Pertama, akses dari aplikasi. Aplikasi yang tidak aman dapat menjadi celah bagi peretas untuk mengakses data secara tidak sah. Jika aplikasi tidak memiliki tindakan keamanan yang memadai, peretas dapat memanfaatkannya untuk mendapatkan akses ke data sensitif.
Kedua, superuser akses. Salah satu privileged akses yang secara umum sudah ada pada sebuah sistem adalah Superuser. Superuser dapat diberikan kepada individu atau pengguna tertentu untuk mengakses data atau sistem. "Jika hak istimewa ini tidak dikelola dengan baik maka ada risiko penyalahgunaan atau eksploitasi yang dapat menyebabkan kebocoran data," kata Julyanto.
Ketiga, akses dari datacenter atau pusat penyimpanan data. Julyanto mengataka, jika tidak ada implementasi keamanan dan prosedur yang cukup mumpuni maka dapat membuka peluang bagi peretas untuk masuk dan mencuri data dengan cara tertentu termasuk social engineering. Kurangnya kontrol akses fisik atau keamanan di sekitar data center dapat mempermudah akses yang tidak sah.
Baca Juga: KPU Lakukan Analisis Dugaan Kebocoran Data DPT Pemilu
Keempat, pengaturan akses. Data dikelola oleh banyak pihak seperti developer aplikasi, tim support dan operasi, tim DBA, dan masih banyak lagi. umumnya, Masing-masing tim akan memiliki akses datanya masing-masing dan setiap personal dari tim yang mengakses memiliki potensi fraud yang dapat menyebabkan kebocoran data.

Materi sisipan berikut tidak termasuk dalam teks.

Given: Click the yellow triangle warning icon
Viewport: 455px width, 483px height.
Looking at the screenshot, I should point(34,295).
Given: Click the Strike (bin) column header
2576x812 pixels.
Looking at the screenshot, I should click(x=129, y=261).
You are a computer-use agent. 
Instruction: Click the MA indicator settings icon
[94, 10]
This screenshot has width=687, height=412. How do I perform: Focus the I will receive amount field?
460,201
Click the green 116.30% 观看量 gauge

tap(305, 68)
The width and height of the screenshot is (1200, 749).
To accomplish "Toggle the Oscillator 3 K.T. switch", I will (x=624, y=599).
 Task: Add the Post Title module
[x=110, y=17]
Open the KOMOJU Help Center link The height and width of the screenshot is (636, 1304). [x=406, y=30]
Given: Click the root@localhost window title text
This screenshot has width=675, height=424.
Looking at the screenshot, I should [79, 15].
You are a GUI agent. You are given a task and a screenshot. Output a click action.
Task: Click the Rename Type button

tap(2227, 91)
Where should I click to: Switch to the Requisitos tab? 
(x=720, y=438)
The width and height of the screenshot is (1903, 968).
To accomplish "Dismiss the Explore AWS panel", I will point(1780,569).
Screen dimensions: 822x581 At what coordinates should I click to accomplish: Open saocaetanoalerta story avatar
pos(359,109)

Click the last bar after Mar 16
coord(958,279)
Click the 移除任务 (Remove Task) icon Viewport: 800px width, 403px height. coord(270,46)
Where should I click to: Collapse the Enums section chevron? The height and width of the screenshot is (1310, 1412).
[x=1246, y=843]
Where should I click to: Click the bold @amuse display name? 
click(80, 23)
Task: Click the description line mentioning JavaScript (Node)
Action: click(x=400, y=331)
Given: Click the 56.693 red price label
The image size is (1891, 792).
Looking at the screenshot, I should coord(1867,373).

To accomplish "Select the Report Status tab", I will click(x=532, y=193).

Integritas personal maupun integritas perusahaan outsource dipertaruhkan dalam hal ini.
Kelima, unencrypted data. Dengan adanya enkripsi data yang baik dan menggunakan manajemen kunci yang terstandarisasi maka kebocoran data yang bersumber dari empat faktor sebelumnya masih dapat dicegah karena data yang diambil tidak dapat dibuka. Data yang tidak dienkripsi dengan baik maka akan menjadi peluang yang memudahkan proses pembacaan data yang dicuri.
"Dalam menghadapi faktor-faktor di atas, penting bagi organisasi untuk menerapkan langkah-langkah perlindungan data yang tepat seperti enkripsi data yang kuat, memperkuat keamanan aplikasi, melakukan pengelolaan hak akses yang efektif, memastikan pengguna memiliki hak akses yang tepat, dan mengelola privilege keamanan dengan hati-hati." pungkas Julyanto.